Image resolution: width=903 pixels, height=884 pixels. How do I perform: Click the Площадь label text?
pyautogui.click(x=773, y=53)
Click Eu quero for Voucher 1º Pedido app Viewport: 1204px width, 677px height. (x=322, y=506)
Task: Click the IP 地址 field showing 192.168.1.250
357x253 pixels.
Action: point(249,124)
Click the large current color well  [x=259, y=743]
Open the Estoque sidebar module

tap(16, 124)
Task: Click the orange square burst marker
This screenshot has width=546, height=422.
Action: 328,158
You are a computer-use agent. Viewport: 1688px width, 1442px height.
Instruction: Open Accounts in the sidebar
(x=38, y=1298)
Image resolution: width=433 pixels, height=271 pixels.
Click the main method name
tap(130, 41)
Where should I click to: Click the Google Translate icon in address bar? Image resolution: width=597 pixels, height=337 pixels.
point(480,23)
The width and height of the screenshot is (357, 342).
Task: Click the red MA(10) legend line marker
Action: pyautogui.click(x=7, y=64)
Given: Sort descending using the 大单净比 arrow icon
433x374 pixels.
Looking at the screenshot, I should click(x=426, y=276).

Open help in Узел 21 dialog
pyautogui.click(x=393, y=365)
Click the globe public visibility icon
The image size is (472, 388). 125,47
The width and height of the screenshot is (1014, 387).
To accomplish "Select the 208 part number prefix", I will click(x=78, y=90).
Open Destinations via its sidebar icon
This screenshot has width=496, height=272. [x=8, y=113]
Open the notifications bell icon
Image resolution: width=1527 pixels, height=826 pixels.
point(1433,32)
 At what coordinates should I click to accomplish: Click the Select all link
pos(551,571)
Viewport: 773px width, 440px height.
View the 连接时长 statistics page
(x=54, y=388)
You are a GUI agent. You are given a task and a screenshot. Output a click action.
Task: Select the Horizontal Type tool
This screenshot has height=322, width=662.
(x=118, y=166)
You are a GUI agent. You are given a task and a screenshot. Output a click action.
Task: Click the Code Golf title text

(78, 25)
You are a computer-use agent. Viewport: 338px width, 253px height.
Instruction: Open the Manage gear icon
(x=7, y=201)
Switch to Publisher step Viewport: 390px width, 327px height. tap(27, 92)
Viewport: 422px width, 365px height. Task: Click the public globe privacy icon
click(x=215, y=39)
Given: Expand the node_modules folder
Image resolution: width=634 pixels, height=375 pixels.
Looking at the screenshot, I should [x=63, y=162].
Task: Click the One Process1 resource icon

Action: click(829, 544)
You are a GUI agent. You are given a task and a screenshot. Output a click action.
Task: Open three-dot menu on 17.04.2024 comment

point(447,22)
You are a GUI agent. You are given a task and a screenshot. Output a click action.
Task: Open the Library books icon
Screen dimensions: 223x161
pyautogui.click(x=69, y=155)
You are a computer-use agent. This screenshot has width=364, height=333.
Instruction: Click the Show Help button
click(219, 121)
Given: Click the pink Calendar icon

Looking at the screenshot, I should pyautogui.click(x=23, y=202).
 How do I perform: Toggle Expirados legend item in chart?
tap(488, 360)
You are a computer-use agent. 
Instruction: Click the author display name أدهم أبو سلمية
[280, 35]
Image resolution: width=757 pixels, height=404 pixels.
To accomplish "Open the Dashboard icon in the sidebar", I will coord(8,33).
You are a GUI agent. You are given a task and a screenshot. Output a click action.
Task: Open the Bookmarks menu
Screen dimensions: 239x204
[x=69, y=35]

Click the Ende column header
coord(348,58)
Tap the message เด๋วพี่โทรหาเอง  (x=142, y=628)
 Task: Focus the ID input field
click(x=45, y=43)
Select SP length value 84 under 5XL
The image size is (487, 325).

- - -

Reproduce the material above, swapping "globe" for "earth" wherever it appears and leaving everything else unchanged.

- Complete response -
Image resolution: width=903 pixels, height=884 pixels. How do I perform: Click the Площадь label text?
pyautogui.click(x=773, y=53)
Click Eu quero for Voucher 1º Pedido app Viewport: 1204px width, 677px height. (x=322, y=506)
Task: Click the IP 地址 field showing 192.168.1.250
357x253 pixels.
Action: point(249,124)
Click the large current color well  [x=259, y=743]
Open the Estoque sidebar module

tap(16, 124)
Task: Click the orange square burst marker
This screenshot has width=546, height=422.
Action: 328,158
You are a computer-use agent. Viewport: 1688px width, 1442px height.
Instruction: Open Accounts in the sidebar
(x=38, y=1298)
Image resolution: width=433 pixels, height=271 pixels.
Click the main method name
tap(130, 41)
Where should I click to: Click the Google Translate icon in address bar? Image resolution: width=597 pixels, height=337 pixels.
point(480,23)
The width and height of the screenshot is (357, 342).
Task: Click the red MA(10) legend line marker
Action: pyautogui.click(x=7, y=64)
Given: Sort descending using the 大单净比 arrow icon
433x374 pixels.
Looking at the screenshot, I should click(x=426, y=276).

Open help in Узел 21 dialog
pyautogui.click(x=393, y=365)
Click the earth public visibility icon
The image size is (472, 388). 125,47
The width and height of the screenshot is (1014, 387).
To accomplish "Select the 208 part number prefix", I will click(x=78, y=90).
Open Destinations via its sidebar icon
This screenshot has width=496, height=272. [x=8, y=113]
Open the notifications bell icon
Image resolution: width=1527 pixels, height=826 pixels.
point(1433,32)
 At what coordinates should I click to accomplish: Click the Select all link
pos(551,571)
Viewport: 773px width, 440px height.
View the 连接时长 statistics page
(x=54, y=388)
You are a GUI agent. You are given a task and a screenshot. Output a click action.
Task: Select the Horizontal Type tool
This screenshot has height=322, width=662.
(x=118, y=166)
You are a GUI agent. You are given a task and a screenshot. Output a click action.
Task: Click the Code Golf title text

(78, 25)
You are a computer-use agent. Viewport: 338px width, 253px height.
Instruction: Open the Manage gear icon
(x=7, y=201)
Switch to Publisher step Viewport: 390px width, 327px height. tap(27, 92)
Viewport: 422px width, 365px height. Task: Click the public earth privacy icon
click(x=215, y=39)
Given: Expand the node_modules folder
Image resolution: width=634 pixels, height=375 pixels.
Looking at the screenshot, I should [x=63, y=162].
Task: Click the One Process1 resource icon

Action: click(829, 544)
You are a GUI agent. You are given a task and a screenshot. Output a click action.
Task: Open three-dot menu on 17.04.2024 comment

point(447,22)
You are a GUI agent. You are given a task and a screenshot. Output a click action.
Task: Open the Library books icon
Screen dimensions: 223x161
pyautogui.click(x=69, y=155)
You are a computer-use agent. This screenshot has width=364, height=333.
Instruction: Click the Show Help button
click(219, 121)
Given: Click the pink Calendar icon

Looking at the screenshot, I should pyautogui.click(x=23, y=202).
 How do I perform: Toggle Expirados legend item in chart?
tap(488, 360)
You are a computer-use agent. 
Instruction: Click the author display name أدهم أبو سلمية
[280, 35]
Image resolution: width=757 pixels, height=404 pixels.
To accomplish "Open the Dashboard icon in the sidebar", I will coord(8,33).
You are a GUI agent. You are given a task and a screenshot. Output a click action.
Task: Open the Bookmarks menu
Screen dimensions: 239x204
[x=69, y=35]

Click the Ende column header
coord(348,58)
Tap the message เด๋วพี่โทรหาเอง  (x=142, y=628)
 Task: Focus the ID input field
click(x=45, y=43)
Select SP length value 84 under 5XL
The image size is (487, 325).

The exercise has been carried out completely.